UPHE discusses litigation on KRCL’s RadioACTive
KRCL’s RadioACTive discussed two of UPHE’s latest litigation efforts last week.
They had Michael Toll of the Grand Canyon Trust, our partner in a lawsuit targeting an oil shale lease in the Uinta Basin, discussing a huge win. Our settlement agreement cut oil shale giant, Enefit’s, planned strip mine and processing facility off from its water supply.
Deseret Power was granted an exception to continue a water right under a provision that allowed them to do so if that water was being used to generate power for the public. They violated that exception however by agreeing to use all of the water for Enefit’s oil shale operation.
Operations would have required massive uses of energy, exacerbated the Uinta Basin’s poor air quality issues, as well as creating toxic waste that would endanger surface and groundwater, so this was a huge win for a healthy environment in Utah.
UPHE’s Dr. Brian Moench was also on the segment along with partners in our newest lawsuit to save Great Salt Lake.
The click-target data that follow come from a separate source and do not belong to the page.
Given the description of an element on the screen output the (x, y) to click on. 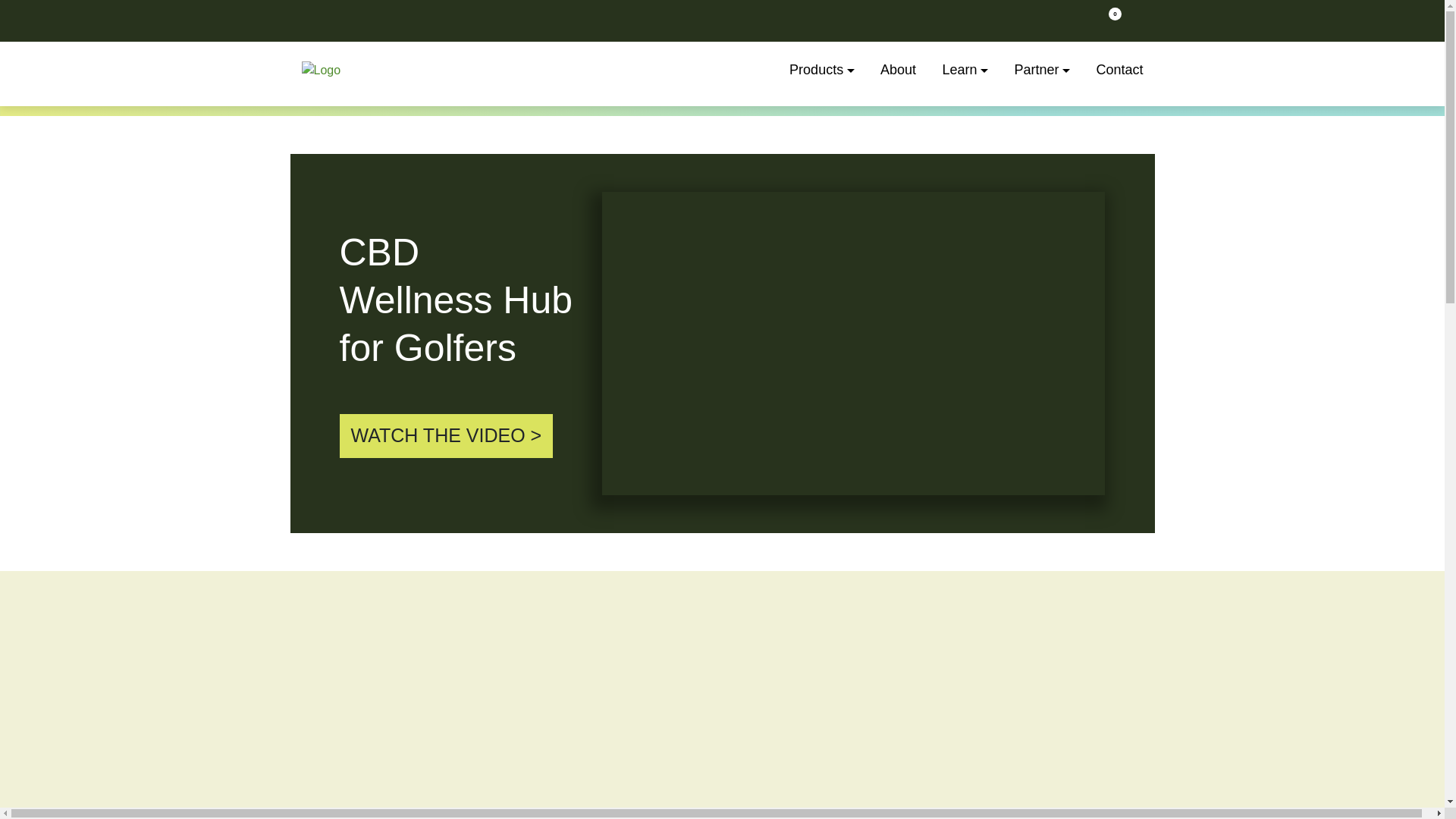
Products (816, 69)
Learn (959, 69)
0 (1108, 25)
About (897, 69)
Given the description of an element on the screen output the (x, y) to click on. 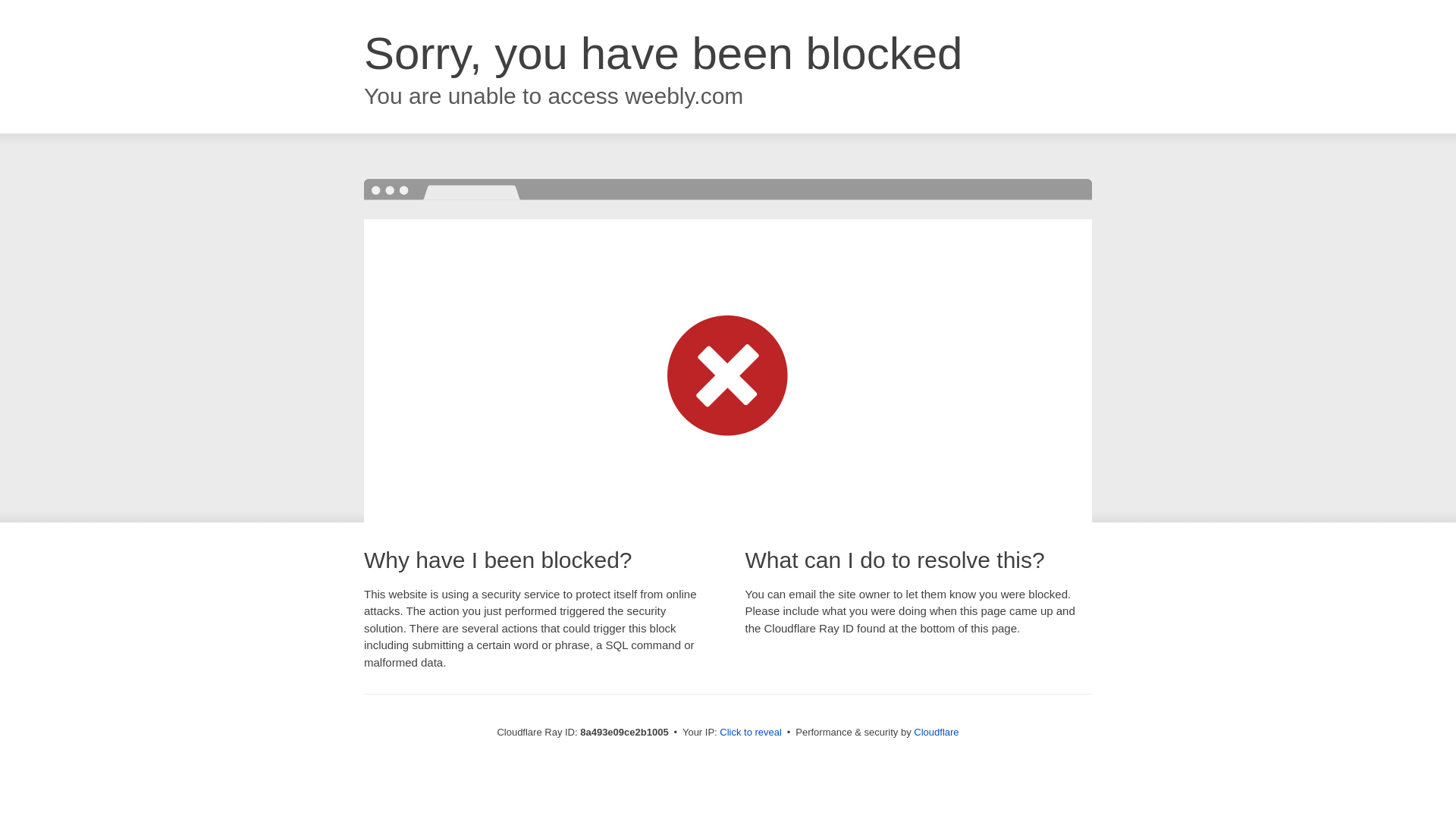
Cloudflare (936, 731)
Click to reveal (750, 732)
Given the description of an element on the screen output the (x, y) to click on. 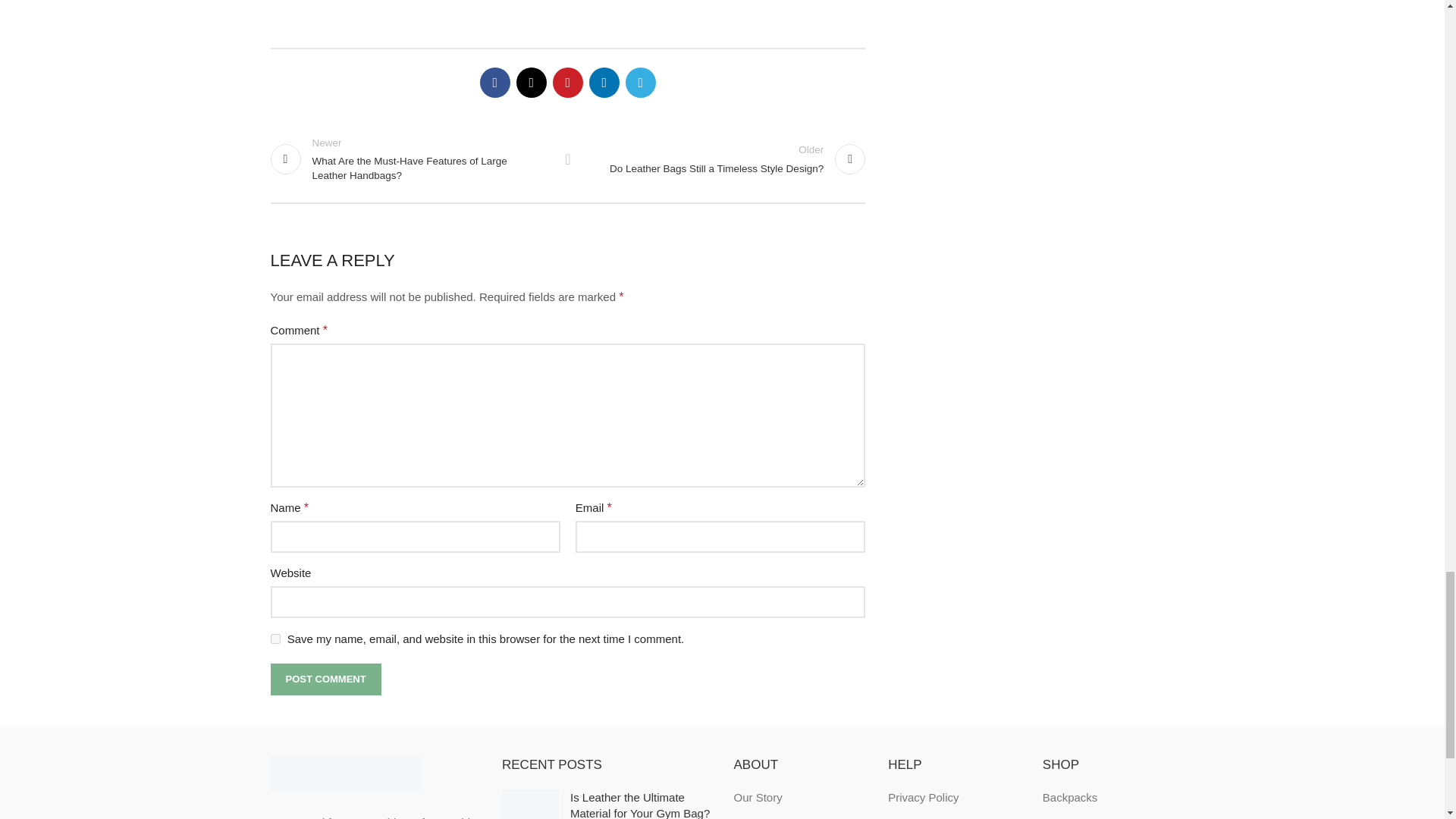
Post Comment (324, 679)
yes (723, 158)
Post Comment (274, 638)
Back to list (324, 679)
Given the description of an element on the screen output the (x, y) to click on. 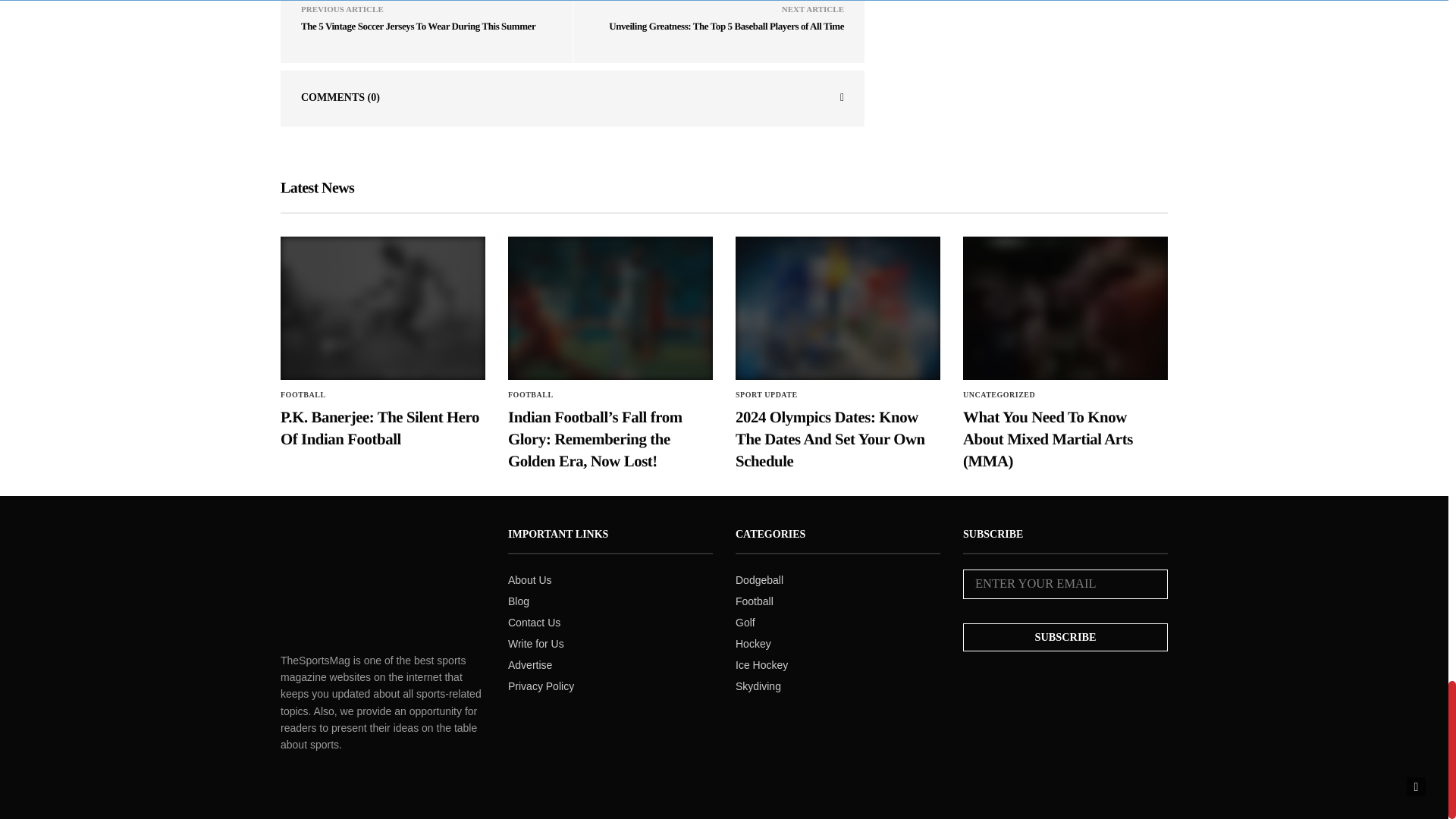
The 5 Vintage Soccer Jerseys To Wear During This Summer (418, 25)
Unveiling Greatness: The Top 5 Baseball Players of All Time (726, 25)
Subscribe (1064, 637)
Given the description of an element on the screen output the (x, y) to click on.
We are using the public trust obligation to sue the state, which Nick Burns, host of the segment, reminds us was used to save Utah Lake when the scheme to dredge it was raised.
“We suffer now from an airpocalypse,” Dr. Moench said on the show. “Most of the dust storms occur in the spring and the fall, when the air quality is supposed to be the best during the year.”
“Mercury is the most toxic heavy metal there is. Great Salt Lake has had the highest levels of mercury of any inland body of water in the United States, by quite a bit,” Dr. Moench said.